**Work to be completed:**
Each record is to be printed exactly as given, down to the last mark.

-- Records supplied follows --

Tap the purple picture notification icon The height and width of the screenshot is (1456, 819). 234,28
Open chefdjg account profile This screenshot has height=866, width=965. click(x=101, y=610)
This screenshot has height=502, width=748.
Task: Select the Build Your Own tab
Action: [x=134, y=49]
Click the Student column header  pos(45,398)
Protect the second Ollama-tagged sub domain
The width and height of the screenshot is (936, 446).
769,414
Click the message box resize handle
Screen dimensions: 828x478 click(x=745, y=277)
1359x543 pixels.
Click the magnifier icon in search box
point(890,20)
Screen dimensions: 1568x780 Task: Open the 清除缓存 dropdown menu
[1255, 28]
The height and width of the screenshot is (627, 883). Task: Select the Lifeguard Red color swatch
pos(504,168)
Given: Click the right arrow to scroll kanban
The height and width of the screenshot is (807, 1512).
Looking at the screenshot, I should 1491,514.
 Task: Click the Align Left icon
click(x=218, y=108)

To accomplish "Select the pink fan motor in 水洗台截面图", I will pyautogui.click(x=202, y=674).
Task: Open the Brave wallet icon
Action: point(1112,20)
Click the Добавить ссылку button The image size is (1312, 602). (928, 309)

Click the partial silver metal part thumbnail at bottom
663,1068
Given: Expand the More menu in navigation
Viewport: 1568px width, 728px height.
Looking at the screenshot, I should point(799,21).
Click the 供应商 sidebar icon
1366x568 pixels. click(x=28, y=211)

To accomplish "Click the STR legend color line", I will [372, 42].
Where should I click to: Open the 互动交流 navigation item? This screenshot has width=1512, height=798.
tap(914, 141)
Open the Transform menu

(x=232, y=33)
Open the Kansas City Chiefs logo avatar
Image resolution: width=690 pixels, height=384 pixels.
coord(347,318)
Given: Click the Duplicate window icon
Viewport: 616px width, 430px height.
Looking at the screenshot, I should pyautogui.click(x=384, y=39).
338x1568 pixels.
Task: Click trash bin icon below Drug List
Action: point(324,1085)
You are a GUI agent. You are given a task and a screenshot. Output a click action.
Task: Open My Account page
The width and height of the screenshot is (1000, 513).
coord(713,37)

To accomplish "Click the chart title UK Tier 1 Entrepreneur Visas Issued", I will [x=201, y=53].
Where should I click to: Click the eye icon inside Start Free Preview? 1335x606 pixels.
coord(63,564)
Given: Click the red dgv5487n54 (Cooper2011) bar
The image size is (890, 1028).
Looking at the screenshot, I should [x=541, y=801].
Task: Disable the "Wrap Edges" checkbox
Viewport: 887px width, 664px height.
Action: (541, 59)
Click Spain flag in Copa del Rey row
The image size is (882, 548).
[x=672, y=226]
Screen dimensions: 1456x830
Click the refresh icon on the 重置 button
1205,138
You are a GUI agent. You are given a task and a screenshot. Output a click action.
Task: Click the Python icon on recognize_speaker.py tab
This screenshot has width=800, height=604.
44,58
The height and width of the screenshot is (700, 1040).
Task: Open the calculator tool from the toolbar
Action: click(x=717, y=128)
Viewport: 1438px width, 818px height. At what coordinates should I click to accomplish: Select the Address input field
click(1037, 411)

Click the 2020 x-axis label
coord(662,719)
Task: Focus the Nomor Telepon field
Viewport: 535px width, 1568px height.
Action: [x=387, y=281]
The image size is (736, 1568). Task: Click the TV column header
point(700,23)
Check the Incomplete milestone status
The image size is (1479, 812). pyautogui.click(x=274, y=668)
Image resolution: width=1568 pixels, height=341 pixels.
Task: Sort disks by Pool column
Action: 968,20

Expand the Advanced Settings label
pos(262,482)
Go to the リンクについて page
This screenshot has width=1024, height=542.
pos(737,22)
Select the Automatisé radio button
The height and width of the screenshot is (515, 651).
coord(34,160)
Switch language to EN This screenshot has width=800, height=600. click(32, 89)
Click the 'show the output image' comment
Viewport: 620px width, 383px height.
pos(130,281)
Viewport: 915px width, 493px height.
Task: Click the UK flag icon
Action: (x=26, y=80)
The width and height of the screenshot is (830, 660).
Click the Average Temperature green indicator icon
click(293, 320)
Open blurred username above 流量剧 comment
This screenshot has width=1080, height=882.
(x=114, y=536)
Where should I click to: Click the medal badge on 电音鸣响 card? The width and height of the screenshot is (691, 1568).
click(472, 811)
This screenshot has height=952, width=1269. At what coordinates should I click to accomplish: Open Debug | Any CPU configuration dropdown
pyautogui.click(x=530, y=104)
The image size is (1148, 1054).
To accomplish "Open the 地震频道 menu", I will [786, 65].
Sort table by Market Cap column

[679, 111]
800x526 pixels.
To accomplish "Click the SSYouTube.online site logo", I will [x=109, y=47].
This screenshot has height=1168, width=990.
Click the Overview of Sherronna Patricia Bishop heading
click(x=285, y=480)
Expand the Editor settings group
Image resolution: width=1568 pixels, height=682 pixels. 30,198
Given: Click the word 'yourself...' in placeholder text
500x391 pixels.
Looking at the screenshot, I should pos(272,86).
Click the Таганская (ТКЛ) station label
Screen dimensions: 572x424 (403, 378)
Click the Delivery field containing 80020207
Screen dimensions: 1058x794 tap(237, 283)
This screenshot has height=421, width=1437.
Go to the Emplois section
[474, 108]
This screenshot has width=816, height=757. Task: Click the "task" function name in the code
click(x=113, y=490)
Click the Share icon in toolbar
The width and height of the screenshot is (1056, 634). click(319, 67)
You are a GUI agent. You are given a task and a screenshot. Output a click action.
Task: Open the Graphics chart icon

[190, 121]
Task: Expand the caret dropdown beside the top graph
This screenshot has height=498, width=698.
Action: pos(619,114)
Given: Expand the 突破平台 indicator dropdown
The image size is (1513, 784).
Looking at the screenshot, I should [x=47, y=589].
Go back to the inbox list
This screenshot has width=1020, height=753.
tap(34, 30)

-- Records supplied concluded --

**Problem solution:**
Tap the purple picture notification icon The height and width of the screenshot is (1456, 819). 234,28
Open chefdjg account profile This screenshot has height=866, width=965. click(x=101, y=610)
This screenshot has height=502, width=748.
Task: Select the Build Your Own tab
Action: [x=134, y=49]
Click the Student column header  pos(45,398)
Protect the second Ollama-tagged sub domain
The width and height of the screenshot is (936, 446).
769,414
Click the message box resize handle
Screen dimensions: 828x478 click(x=745, y=277)
1359x543 pixels.
Click the magnifier icon in search box
point(890,20)
Screen dimensions: 1568x780 Task: Open the 清除缓存 dropdown menu
[1255, 28]
The height and width of the screenshot is (627, 883). Task: Select the Lifeguard Red color swatch
pos(504,168)
Given: Click the right arrow to scroll kanban
The height and width of the screenshot is (807, 1512).
Looking at the screenshot, I should 1491,514.
 Task: Click the Align Left icon
click(x=218, y=108)

To accomplish "Select the pink fan motor in 水洗台截面图", I will pyautogui.click(x=202, y=674).
Task: Open the Brave wallet icon
Action: point(1112,20)
Click the Добавить ссылку button The image size is (1312, 602). (928, 309)

Click the partial silver metal part thumbnail at bottom
663,1068
Given: Expand the More menu in navigation
Viewport: 1568px width, 728px height.
Looking at the screenshot, I should point(799,21).
Click the 供应商 sidebar icon
1366x568 pixels. click(x=28, y=211)

To accomplish "Click the STR legend color line", I will [372, 42].
Where should I click to: Open the 互动交流 navigation item? This screenshot has width=1512, height=798.
tap(914, 141)
Open the Transform menu

(x=232, y=33)
Open the Kansas City Chiefs logo avatar
Image resolution: width=690 pixels, height=384 pixels.
coord(347,318)
Given: Click the Duplicate window icon
Viewport: 616px width, 430px height.
Looking at the screenshot, I should pyautogui.click(x=384, y=39).
338x1568 pixels.
Task: Click trash bin icon below Drug List
Action: point(324,1085)
You are a GUI agent. You are given a task and a screenshot. Output a click action.
Task: Open My Account page
The width and height of the screenshot is (1000, 513).
coord(713,37)

To accomplish "Click the chart title UK Tier 1 Entrepreneur Visas Issued", I will [x=201, y=53].
Where should I click to: Click the eye icon inside Start Free Preview? 1335x606 pixels.
coord(63,564)
Given: Click the red dgv5487n54 (Cooper2011) bar
The image size is (890, 1028).
Looking at the screenshot, I should [x=541, y=801].
Task: Disable the "Wrap Edges" checkbox
Viewport: 887px width, 664px height.
Action: (541, 59)
Click Spain flag in Copa del Rey row
The image size is (882, 548).
[x=672, y=226]
Screen dimensions: 1456x830
Click the refresh icon on the 重置 button
1205,138
You are a GUI agent. You are given a task and a screenshot. Output a click action.
Task: Click the Python icon on recognize_speaker.py tab
This screenshot has width=800, height=604.
44,58
The height and width of the screenshot is (700, 1040).
Task: Open the calculator tool from the toolbar
Action: click(x=717, y=128)
Viewport: 1438px width, 818px height. At what coordinates should I click to accomplish: Select the Address input field
click(1037, 411)

Click the 2020 x-axis label
coord(662,719)
Task: Focus the Nomor Telepon field
Viewport: 535px width, 1568px height.
Action: [x=387, y=281]
The image size is (736, 1568). Task: Click the TV column header
point(700,23)
Check the Incomplete milestone status
The image size is (1479, 812). pyautogui.click(x=274, y=668)
Image resolution: width=1568 pixels, height=341 pixels.
Task: Sort disks by Pool column
Action: 968,20

Expand the Advanced Settings label
pos(262,482)
Go to the リンクについて page
This screenshot has width=1024, height=542.
pos(737,22)
Select the Automatisé radio button
The height and width of the screenshot is (515, 651).
coord(34,160)
Switch language to EN This screenshot has width=800, height=600. click(32, 89)
Click the 'show the output image' comment
Viewport: 620px width, 383px height.
pos(130,281)
Viewport: 915px width, 493px height.
Task: Click the UK flag icon
Action: (x=26, y=80)
The width and height of the screenshot is (830, 660).
Click the Average Temperature green indicator icon
click(293, 320)
Open blurred username above 流量剧 comment
This screenshot has width=1080, height=882.
(x=114, y=536)
Where should I click to: Click the medal badge on 电音鸣响 card? The width and height of the screenshot is (691, 1568).
click(472, 811)
This screenshot has height=952, width=1269. At what coordinates should I click to accomplish: Open Debug | Any CPU configuration dropdown
pyautogui.click(x=530, y=104)
The image size is (1148, 1054).
To accomplish "Open the 地震频道 menu", I will [786, 65].
Sort table by Market Cap column

[679, 111]
800x526 pixels.
To accomplish "Click the SSYouTube.online site logo", I will [x=109, y=47].
This screenshot has height=1168, width=990.
Click the Overview of Sherronna Patricia Bishop heading
click(x=285, y=480)
Expand the Editor settings group
Image resolution: width=1568 pixels, height=682 pixels. 30,198
Given: Click the word 'yourself...' in placeholder text
500x391 pixels.
Looking at the screenshot, I should pos(272,86).
Click the Таганская (ТКЛ) station label
Screen dimensions: 572x424 (403, 378)
Click the Delivery field containing 80020207
Screen dimensions: 1058x794 tap(237, 283)
This screenshot has height=421, width=1437.
Go to the Emplois section
[474, 108]
This screenshot has width=816, height=757. Task: Click the "task" function name in the code
click(x=113, y=490)
Click the Share icon in toolbar
The width and height of the screenshot is (1056, 634). click(319, 67)
You are a GUI agent. You are given a task and a screenshot. Output a click action.
Task: Open the Graphics chart icon

[190, 121]
Task: Expand the caret dropdown beside the top graph
This screenshot has height=498, width=698.
Action: pos(619,114)
Given: Expand the 突破平台 indicator dropdown
The image size is (1513, 784).
Looking at the screenshot, I should [x=47, y=589].
Go back to the inbox list
This screenshot has width=1020, height=753.
tap(34, 30)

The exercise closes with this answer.